#!/usr/bin/python3

import sys, re, os, random
import sqlite3
import urllib.parse, requests
import time
from threading import Thread
import signal

import argparse
parser = argparse.ArgumentParser(description="""
For some set of EOL IDs, downloads associated images from URLs in
an image-list database. Uses multiple downloading threads.

May obtain multiple images per ID. The images will get names
with the form 'eolId1 contentId1.ext1'.

SIGINT causes the program to finish ongoing downloads and exit.
The program can be re-run to continue downloading. It looks for
already-downloaded files, and continues after the one with
highest EOL ID.
""", formatter_class=argparse.RawDescriptionHelpFormatter)
parser.parse_args()

# In testing, this script downloaded about 70k images, over a few days

imagesListDb = "imagesList.db"
def getInputEolIds():
	eolIds = set()
	dbCon = sqlite3.connect("../data.db")
	dbCur = dbCon.cursor()
	for (id,) in dbCur.execute("SELECT id FROM eol_ids"):
		eolIds.add(id)
	dbCon.close()
	return eolIds
outDir = "imgsForReview/"
MAX_IMGS_PER_ID = 3
MAX_THREADS = 5
POST_DL_DELAY_MIN = 2 # Minimum delay in seconds to pause after download before starting another (for each thread)
POST_DL_DELAY_MAX = 3
LICENSE_REGEX = r"cc-by((-nc)?(-sa)?(-[234]\.[05])?)|cc-publicdomain|cc-0-1\.0|public domain"

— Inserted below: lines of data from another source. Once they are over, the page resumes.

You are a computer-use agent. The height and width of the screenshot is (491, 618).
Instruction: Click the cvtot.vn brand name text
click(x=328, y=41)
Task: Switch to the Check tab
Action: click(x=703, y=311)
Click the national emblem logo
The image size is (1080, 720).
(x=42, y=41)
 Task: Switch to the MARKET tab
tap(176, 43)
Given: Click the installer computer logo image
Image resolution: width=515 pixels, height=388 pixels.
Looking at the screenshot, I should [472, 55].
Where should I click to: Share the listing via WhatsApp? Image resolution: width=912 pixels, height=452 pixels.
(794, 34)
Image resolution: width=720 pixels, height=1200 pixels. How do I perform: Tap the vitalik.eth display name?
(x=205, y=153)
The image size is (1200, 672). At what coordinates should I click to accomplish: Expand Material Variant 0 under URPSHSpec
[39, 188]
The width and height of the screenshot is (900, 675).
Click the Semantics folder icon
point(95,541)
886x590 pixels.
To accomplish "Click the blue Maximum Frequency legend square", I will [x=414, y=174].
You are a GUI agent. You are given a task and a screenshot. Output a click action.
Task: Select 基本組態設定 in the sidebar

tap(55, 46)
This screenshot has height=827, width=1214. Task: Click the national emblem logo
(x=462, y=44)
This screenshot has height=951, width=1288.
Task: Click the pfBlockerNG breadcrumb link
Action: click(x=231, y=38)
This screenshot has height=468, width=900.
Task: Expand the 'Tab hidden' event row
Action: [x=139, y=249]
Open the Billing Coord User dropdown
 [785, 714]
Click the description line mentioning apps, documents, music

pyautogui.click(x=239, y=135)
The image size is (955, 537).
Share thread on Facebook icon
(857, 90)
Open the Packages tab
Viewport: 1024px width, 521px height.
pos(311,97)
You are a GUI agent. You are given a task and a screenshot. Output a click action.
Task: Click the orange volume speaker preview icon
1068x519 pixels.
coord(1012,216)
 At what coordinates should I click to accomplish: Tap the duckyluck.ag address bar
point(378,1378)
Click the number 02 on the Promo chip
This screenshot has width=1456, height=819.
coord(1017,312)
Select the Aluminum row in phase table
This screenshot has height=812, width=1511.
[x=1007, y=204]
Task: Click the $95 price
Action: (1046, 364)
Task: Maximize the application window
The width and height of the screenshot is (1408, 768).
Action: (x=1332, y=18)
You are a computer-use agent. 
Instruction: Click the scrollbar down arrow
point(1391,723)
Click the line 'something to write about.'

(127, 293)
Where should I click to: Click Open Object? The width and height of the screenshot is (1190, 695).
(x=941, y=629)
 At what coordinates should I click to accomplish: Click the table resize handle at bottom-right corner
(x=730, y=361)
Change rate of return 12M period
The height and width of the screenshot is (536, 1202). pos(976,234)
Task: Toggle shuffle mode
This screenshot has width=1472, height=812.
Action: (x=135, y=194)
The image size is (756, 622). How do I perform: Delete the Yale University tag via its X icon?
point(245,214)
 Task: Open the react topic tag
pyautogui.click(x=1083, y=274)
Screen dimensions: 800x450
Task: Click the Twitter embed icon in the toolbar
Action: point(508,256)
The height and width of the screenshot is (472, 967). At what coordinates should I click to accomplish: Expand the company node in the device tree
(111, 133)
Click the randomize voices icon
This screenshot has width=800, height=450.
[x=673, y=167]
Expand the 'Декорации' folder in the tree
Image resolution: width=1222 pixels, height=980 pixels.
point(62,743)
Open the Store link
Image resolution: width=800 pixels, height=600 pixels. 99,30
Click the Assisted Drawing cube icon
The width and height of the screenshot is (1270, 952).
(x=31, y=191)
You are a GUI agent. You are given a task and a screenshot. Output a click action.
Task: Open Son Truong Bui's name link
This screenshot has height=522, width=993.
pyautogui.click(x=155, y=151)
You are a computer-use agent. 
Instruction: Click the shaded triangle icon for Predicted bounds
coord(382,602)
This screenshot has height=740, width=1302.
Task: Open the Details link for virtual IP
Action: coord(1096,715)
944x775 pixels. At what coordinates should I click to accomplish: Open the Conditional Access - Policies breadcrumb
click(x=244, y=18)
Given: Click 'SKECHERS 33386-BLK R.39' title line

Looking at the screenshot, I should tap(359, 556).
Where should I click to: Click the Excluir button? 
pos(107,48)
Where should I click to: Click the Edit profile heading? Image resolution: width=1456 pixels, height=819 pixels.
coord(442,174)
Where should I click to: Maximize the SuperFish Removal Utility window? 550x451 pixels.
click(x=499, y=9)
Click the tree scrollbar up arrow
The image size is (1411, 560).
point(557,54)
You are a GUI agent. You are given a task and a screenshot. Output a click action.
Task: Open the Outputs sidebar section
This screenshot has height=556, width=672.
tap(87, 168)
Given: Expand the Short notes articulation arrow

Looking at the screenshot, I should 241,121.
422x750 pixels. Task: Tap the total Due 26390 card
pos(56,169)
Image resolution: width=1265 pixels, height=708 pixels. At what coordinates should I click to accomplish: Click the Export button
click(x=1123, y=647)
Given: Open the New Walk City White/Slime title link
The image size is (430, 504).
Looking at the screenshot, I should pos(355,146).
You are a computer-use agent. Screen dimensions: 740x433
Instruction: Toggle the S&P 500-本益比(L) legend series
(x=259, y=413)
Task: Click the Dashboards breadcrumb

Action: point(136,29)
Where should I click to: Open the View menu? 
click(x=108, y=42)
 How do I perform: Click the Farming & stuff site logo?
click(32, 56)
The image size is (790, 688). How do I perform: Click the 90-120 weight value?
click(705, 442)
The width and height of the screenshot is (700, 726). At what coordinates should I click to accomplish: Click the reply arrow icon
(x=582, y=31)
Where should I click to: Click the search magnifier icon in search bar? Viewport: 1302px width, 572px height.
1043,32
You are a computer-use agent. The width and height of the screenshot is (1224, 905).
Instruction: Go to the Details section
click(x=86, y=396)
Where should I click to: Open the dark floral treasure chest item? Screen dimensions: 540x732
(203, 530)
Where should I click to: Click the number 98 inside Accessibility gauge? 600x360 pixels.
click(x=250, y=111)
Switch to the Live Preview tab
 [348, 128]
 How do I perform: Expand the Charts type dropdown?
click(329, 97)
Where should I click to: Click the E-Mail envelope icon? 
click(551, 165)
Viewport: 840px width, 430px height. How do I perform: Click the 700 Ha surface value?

print("Getting input EOL IDs")
eolIds = getInputEolIds()
print("Getting EOL IDs to download for")
# Get IDs from images-list db
imgDbCon = sqlite3.connect(imagesListDb)
imgCur = imgDbCon.cursor()
imgListIds = set()
for (pageId,) in imgCur.execute("SELECT DISTINCT page_id FROM images"):
	imgListIds.add(pageId)
# Get set intersection, and sort into list
eolIds = eolIds.intersection(imgListIds)
eolIds = sorted(eolIds)
print(f"Result: {len(eolIds)} EOL IDs")

print("Checking output directory")
if not os.path.exists(outDir):
	os.mkdir(outDir)
print("Finding next ID to download for")
nextIdx = 0
fileList = os.listdir(outDir)
ids = [int(filename.split(" ")[0]) for filename in fileList]
if len(ids) > 0:
	ids.sort()
	nextIdx = eolIds.index(ids[-1]) + 1
if nextIdx == len(eolIds):
	print("No IDs left. Exiting...")
	sys.exit(0)

print("Starting download threads")
numThreads = 0
threadException = None # Used for ending main thread after a non-main thread exception
# Handle SIGINT signals
interrupted = False
oldHandler = None
def onSigint(sig, frame):
	global interrupted
	interrupted = True
	signal.signal(signal.SIGINT, oldHandler)
oldHandler = signal.signal(signal.SIGINT, onSigint)
# Function for threads to execute
def downloadImg(url, outFile):
	global numThreads, threadException
	try:
		data = requests.get(url)
		with open(outFile, 'wb') as file:
			file.write(data.content)
		time.sleep(random.random() * (POST_DL_DELAY_MAX - POST_DL_DELAY_MIN) + POST_DL_DELAY_MIN)
	except Exception as e:
		print(f"Error while downloading to {outFile}: {str(e)}", file=sys.stderr)
		threadException = e
	numThreads -= 1
# Manage downloading
for idx in range(nextIdx, len(eolIds)):
	eolId = eolIds[idx]
	# Get image urls
	imgDataList = []
	ownerSet = set() # Used to get images from different owners, for variety
	exitLoop = False
	query = "SELECT content_id, copy_url, license, copyright_owner FROM images WHERE page_id = ?"
	for (contentId, url, license, copyrightOwner) in imgCur.execute(query, (eolId,)):
		if url.startswith("data/"):
			url = "https://content.eol.org/" + url
		urlParts = urllib.parse.urlparse(url)
		extension = os.path.splitext(urlParts.path)[1]
		if len(extension) <= 1:
			print(f"WARNING: No filename extension found in URL {url}", file=sys.stderr)
			continue
		# Check image-quantity limit
		if len(ownerSet) == MAX_IMGS_PER_ID:
			break
		# Check for skip conditions
		if re.fullmatch(LICENSE_REGEX, license) == None:
			continue
		if len(copyrightOwner) > 100: # Avoid certain copyrightOwner fields that seem long and problematic
			continue
		if copyrightOwner in ownerSet:
			continue
		ownerSet.add(copyrightOwner)
		# Determine output filename
		outPath = f"{outDir}{eolId} {contentId}{extension}"
		if os.path.exists(outPath):
			print(f"WARNING: {outPath} already exists. Skipping download.")
			continue
		# Check thread limit
		while numThreads == MAX_THREADS:
			time.sleep(1)
		# Wait for threads after an interrupt or thread-exception
		if interrupted or threadException != None:
			print("Waiting for existing threads to end")
			while numThreads > 0:
				time.sleep(1)
			exitLoop = True
			break
		# Perform download
		print(f"Downloading image to {outPath}")
		numThreads += 1
		thread = Thread(target=downloadImg, args=(url, outPath), daemon=True)
		thread.start()
	if exitLoop:
		break
# Close images-list db
print("Finished downloading")
imgDbCon.close()